Sobre la larga mesa y sobre el suelo del jardín, podían observarse los restos de un festín. Los sabuesos roían los huesos que los mercenarios habían arrojado, y las camareras retiraban los trinchantes vacíos. Otras mujeres —y uno o dos jovencitos— habían sido contratados para realizar otras tareas. Algunos mercenarios tenían mujeres sentadas en el regazo, mientras que otros habían abandonado el salón en busca de la relativa intimidad de las alcobas, hasta hacía poco atendidas por cuidadosas manos elfas.
—Ya basta —ladró Elaith, aproximándose a la mesa.
Los mercenarios se levantaron como títeres a los que hubieran tirado del mismo hilo. Algunos lanzaron al suelo a sus acompañantes de pago, junto con otros restos de la fiesta.
A las mujeres no pareció importarles demasiado. Recogieron sus pertenencias desparramadas por el suelo y sus últimos retazos de dignidad, y se escabulleron por la puerta del jardín.
Su capitán más fornido —una mujer del Norland con llameante melena y varias pasiones encendidas— se despidió de su joven acompañante con una nostálgica mirada.
Elaith la eligió como blanco de sus iras.
—Tú, Hildagriff. Informa.
La capitana obedeció al punto.
—Balthorr, del distrito del castillo, ha comprado el rubí. Pide seiscientas monedas de oro por él.
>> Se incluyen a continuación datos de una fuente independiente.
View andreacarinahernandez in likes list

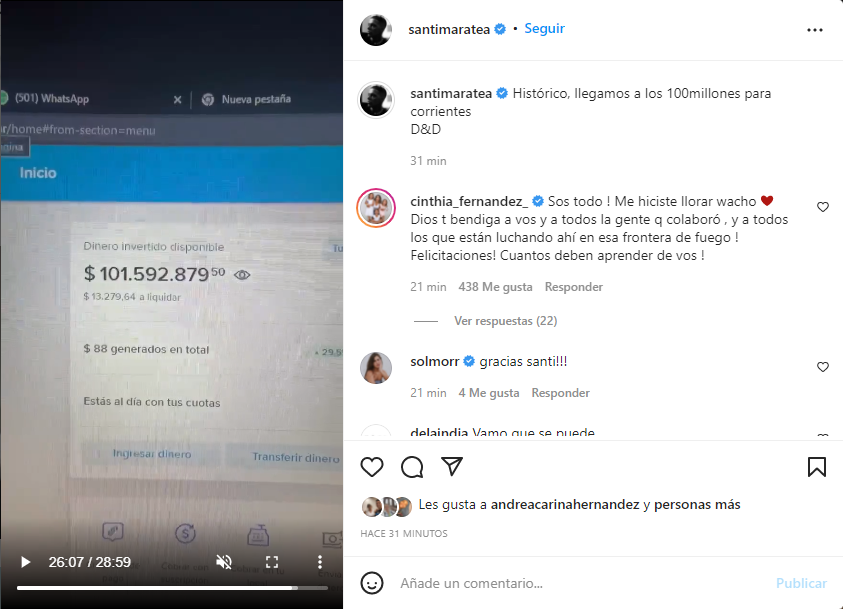[x=565, y=505]
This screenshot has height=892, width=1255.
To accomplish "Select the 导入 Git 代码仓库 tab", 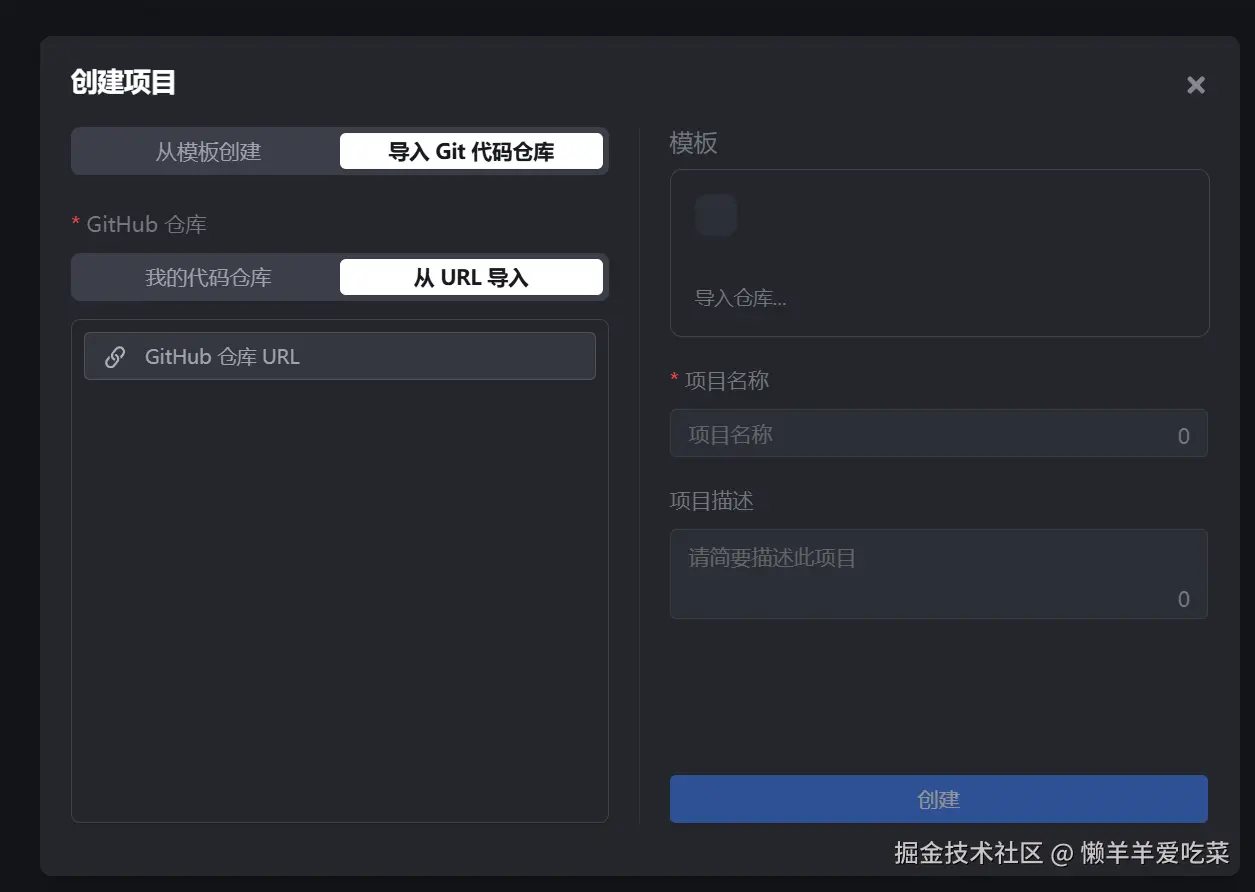I will pyautogui.click(x=471, y=151).
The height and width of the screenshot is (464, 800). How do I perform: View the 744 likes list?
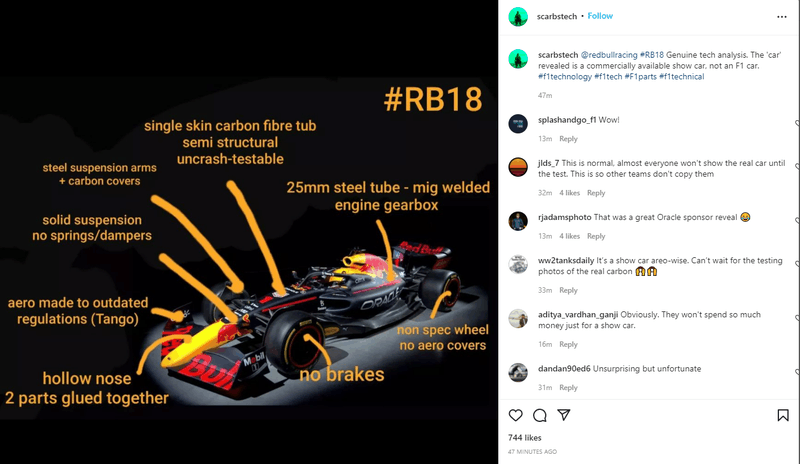click(524, 437)
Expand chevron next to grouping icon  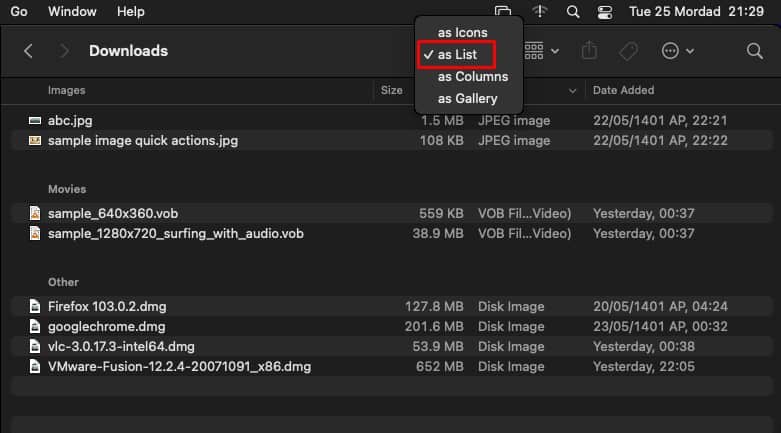point(555,51)
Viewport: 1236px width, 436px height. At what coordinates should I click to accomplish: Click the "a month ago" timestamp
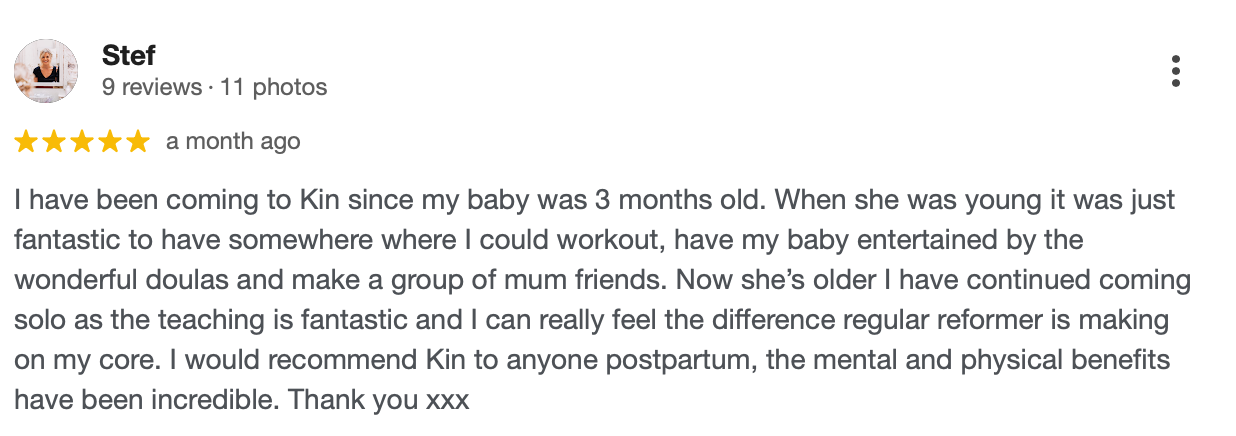[233, 142]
Ésa era la noticia que Elaith esperaba. Las esferas de sueños ya habían sido localizadas, y la gema kiira era la última parte —la más vital— del plan trazado por Oth Eltorchul. Pese a que se cuidó mucho de dejar traslucir la importancia que para él tenía aquella información, escuchó apresuradamente los informes del resto de los capitanes y los despidió.
Tan pronto como se hubo quedado solo, encaminó rápidamente sus pasos hacia el perista del que Hildagriff le había hablado. Era una misión demasiado importante para encomendársela a algún subordinado; no podía confiar la Mhaorkiira —la gema oscura— a otras manos.
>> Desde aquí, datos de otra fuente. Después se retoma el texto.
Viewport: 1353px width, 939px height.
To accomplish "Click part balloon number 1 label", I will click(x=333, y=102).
Más tarde en ese mismo día, Elaith dudó de ser capaz incluso él de manejar la gema elfa. Era un rubí precioso, mucho más hermoso de lo que se había imaginado. De color claro y sin mácula, sus diversas caras habían sido perfectamente talladas para absorber la luz. La kiira era una maravilla del arte elfo de trabajar las piedras preciosas,
y también de la magia elfa.
Se sintió agitado por el oscuro y absorbente poder que emanaba de la gema. Ni las más temibles leyendas oídas en su infancia lo habían preparado para soportar el impacto de la Mhaorkiira Hadryad. Ese rubí había pervertido primero y había destruido después a un antiguo clan de elfos. Solamente el último de ese linaje —un hechicero tan perverso que podría haber sido perfectamente orco, drow u otra abominación— había sido capaz de doblegar a la gema. Desde entonces, la kiira había reaparecido varias veces, pero siempre había vuelto a caer en el olvido tras propiciar la destrucción del elfo que había osado tomarla. Elaith corría un riesgo terrible; sabía que se estaba jugando de un modo literal la vida. ¿Era realmente tan importante llegar a conocer su propia naturaleza hasta el fondo?